As man is driven from
the good and bountiful garden, which had freely yielded the fruit of the trees for
his sustenance, he is informed about a different way that his food is going to
come to him from that point forward. The Creator God told Adam, “cursed
is the ground thanks to you; in painful toil you will eat of it all the days of
your life. It will produce thorns and thistles for you, but you will eat
the grain of the field” (Genesis 3:17b-18). This eating of the grain of
the field---of what grows from the ground---could be likened to
Nebuchadnezzar’s being “fed grass like oxen,” as both are now going to be eating
what grows from the ground, as they live among the wild animals, rather than
having plenteous quantities of food delivered to them by their humble
servants.
Humble
servants? In Adam’s case, because he was the Creator God’s image-bearing
steward over all creation, and because he had been given a responsible dominion
over the works of his God’s hands, his humble servants would have been the
trees of the garden. Scripture seems to
suggest that creation itself would have willingly yielded its bounty to its
steward. For Nebuchadnezzar, of course, his servants would have been
those men and women over which he ruled. This eating of grass, for both
Nebuchadnezzar and Adam, as Adam (man) was now forced to till the ground to yield
food (“eating grass” then serving as metaphor), would serve as a constant
reminder that they had fallen from what had been intended for them. Yes, if He truly holds the world in His
hands, it is to be borne in mind that the Creator God had purposeful intentions
for Nebuchadnezzar.
As has been said, the
respective falls came through pride and self-worship, as both Adam and the king
of Babylon presumptuously reached for that which did not belong to them.

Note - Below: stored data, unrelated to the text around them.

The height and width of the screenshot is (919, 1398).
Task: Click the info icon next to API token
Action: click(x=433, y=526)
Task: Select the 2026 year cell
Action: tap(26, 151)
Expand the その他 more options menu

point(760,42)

Each time they ate the grass of the field, they would be reminded of their having
been driven from human society. Adam would be forced to remember that he
had willfully departed from what it meant to be fully human, which was living
in a complete, trusting allegiance to his Creator, faithfully carrying out his
divine purpose to be the bearer of the divine image. He now lived in
cursing and exile, fallen from glory, and now inhabiting a world cursed because
of his faithlessness. Nebuchadnezzar would be separated from fellowship
with his fellow human beings, therefore separated from relationship with others
that had been created in the image of the covenant God of Israel, and therefore
even further separated from that God, in an awful state of exile and in full
experience of the Creator God’s cursing upon himself.
After this
pronouncement on the man that is so often thought of as an evil and idolatrous
king, the story of Nebuchadnezzar takes what might be perceived as an
unexpected turn. The Creator God makes a promise to Nebuchadnezzar that
this state of affairs in which he finds himself living a beastly existence,
will go on for “seven periods of time” (4:32d). So it was not going to be
a permanent condition for Nebuchadnezzar. As the story goes, he was informed
that he was going to undergo this cursing and exile so that he would be made to
“understand that the Most High is ruler over human kingdoms and gives them to
whomever He wishes” (4:32e).
There is grace and
mercy for Nebuchadnezzar here. Not only is his time of insanity going to
have a defined limit, but through it, the Creator God is going to enter in so
as to reveal Himself to this king. He will do this in a way that will,
for Nebuchadnezzar, give real meaning and substance and conviction to his
previous declaration about that God, in which he had said, “How great are His
signs! How mighty are His wonders! His kingdom will last forever,
and His authority continues from one generation to the next” (4:3). In
these words, Nebuchadnezzar had told “all peoples, nations, and language groups
that live in all the land” (4:1), that he was “delighted to tell you
about the signs and wonders that the most high God has done for me” (4:2).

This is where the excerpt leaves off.